By Rachel Woodward, May 23, 2017 —
The William Fairman and Max Gogerty documentary Chemsex depicts the lifestyles of gay men in London who engage in chemsex — sex that incorporates drug use. The film is tough to watch. It is uncensored and evokes fear and discomfort, as the film graphically depicts men having sex while using drugs.
The film starts by dealing with what it means to be a young, gay man living in London, bombarded by the chemsex lifestyle. A heavy population of gay drug users use apps like Grindr to find and solicit drugs and sex from other men. Chemsex follows a group of gay men during the course of a year as they move in and out of the community, deal with the anxieties of being HIV-positive and struggle with addiction. The film analyzes the community’s drug use and examines different paths to rehabilitation.

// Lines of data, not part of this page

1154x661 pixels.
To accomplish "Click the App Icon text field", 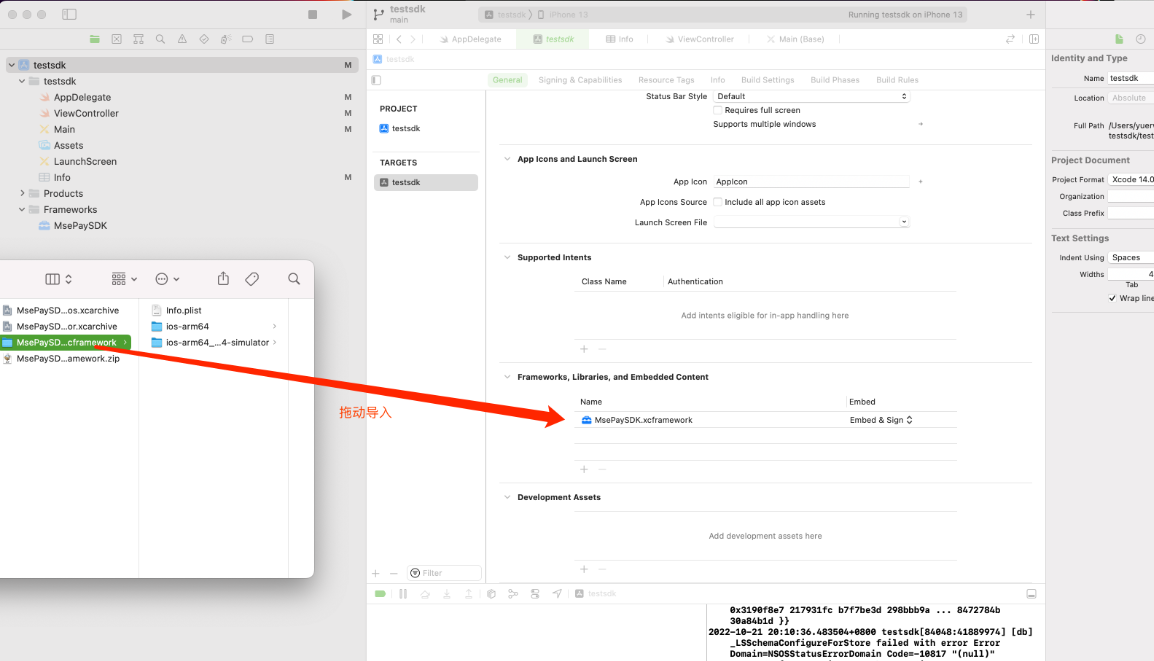I will coord(811,182).
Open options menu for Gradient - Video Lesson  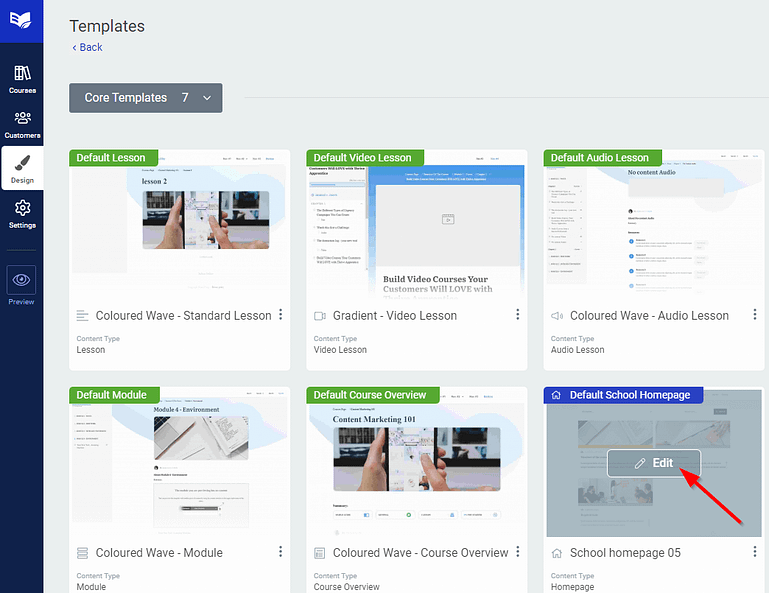[517, 314]
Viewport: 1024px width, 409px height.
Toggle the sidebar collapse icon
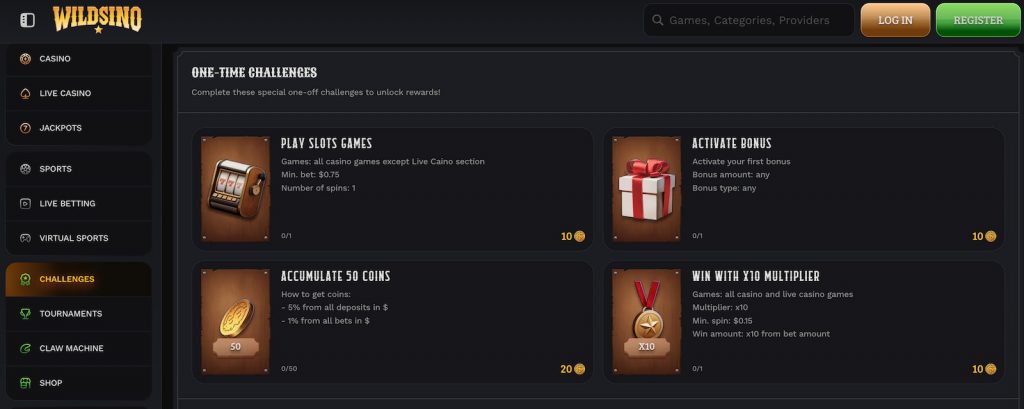[x=27, y=20]
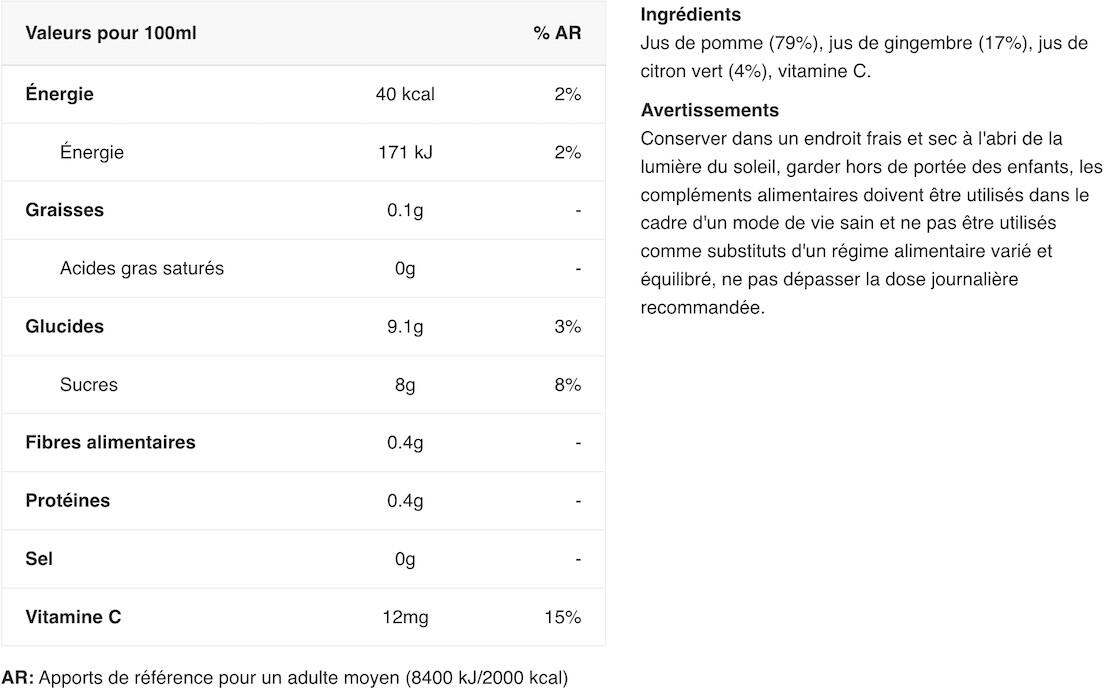Screen dimensions: 1113x700
Task: Select the 'Ingrédients' heading
Action: click(691, 14)
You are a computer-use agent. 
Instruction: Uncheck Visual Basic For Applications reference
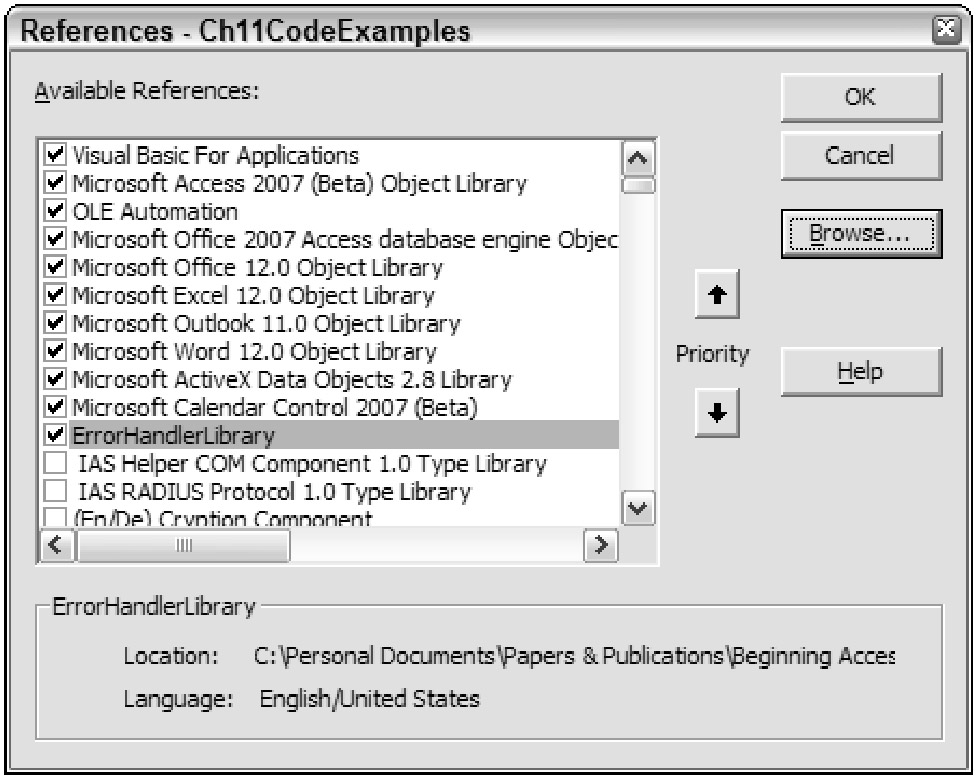[56, 156]
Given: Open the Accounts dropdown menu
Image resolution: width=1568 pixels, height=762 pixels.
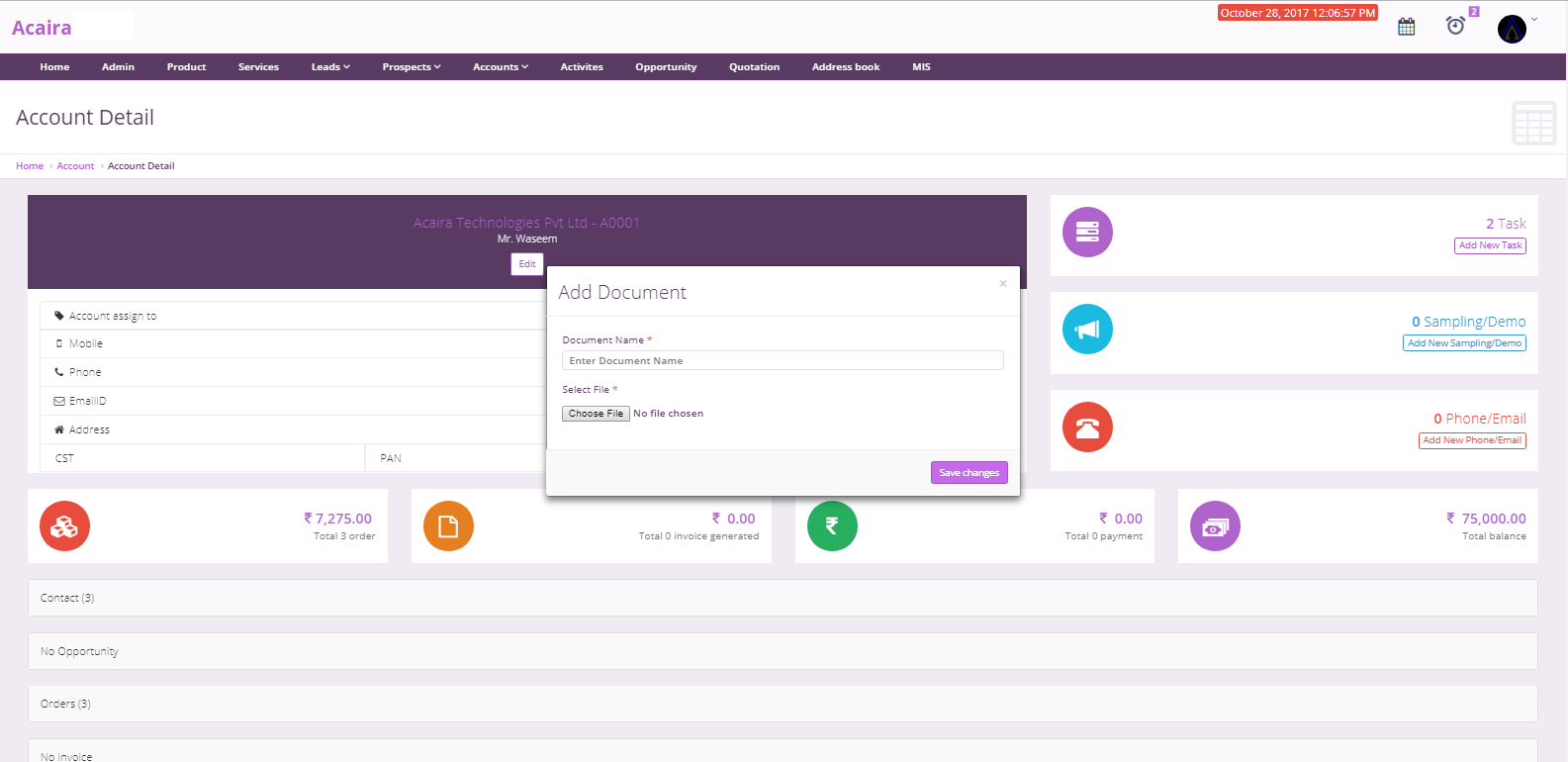Looking at the screenshot, I should 500,67.
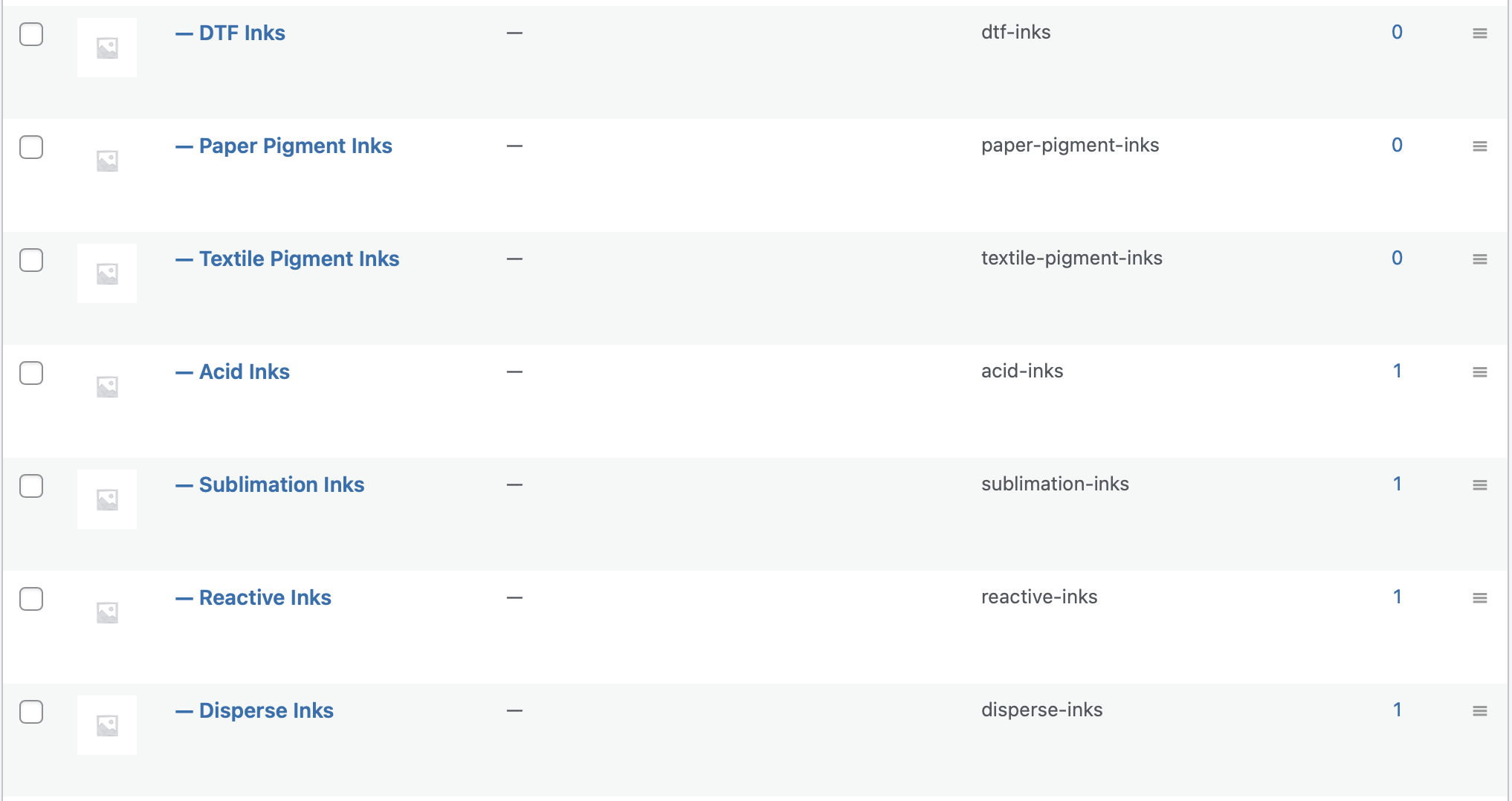Open Sublimation Inks category name link
Screen dimensions: 1512x801
coord(282,484)
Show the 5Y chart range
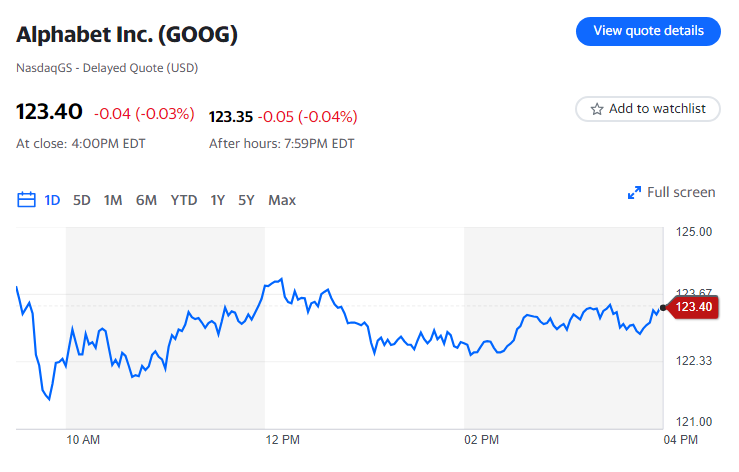Screen dimensions: 739x472 246,200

Near the beginning, I was concerned that the film was romanticizing drug use and sex as the men explained the reasons they indulge in chemsex. About halfway through the film, the topic of these men being HIV-positive emerges and the mood changes dramatically. The reality that these individuals risk their lives with each sexual encounter in order to get high and have sex is something that allows this film to break boundaries. It’s then able to educate viewers about the epidemic surrounding gay men in London.
The most shocking part of this film is the candid portrayal of drug use and the sad reality of the individuals whose interactions with sex and drugs have led them to become addicts in other parts of their lives. The age differences among the men interviewed is interesting because it allows audiences to see how the cycle of chemsex begins and ends. Watching the individuals repeat their addictive behaviour is frustrating and heartbreaking.
The documentary explores the deeper motivations behind drug use during sex and the escape that chemsex provides. Though it is hard to watch at times, it’s an important narrative for an epidemic that needs to be talked about.
Chemsex will screen as part of this year’s Fairy Tales Queer Film Festival on Friday, May 26 at 7:00 p.m. at the Plaza Theatre.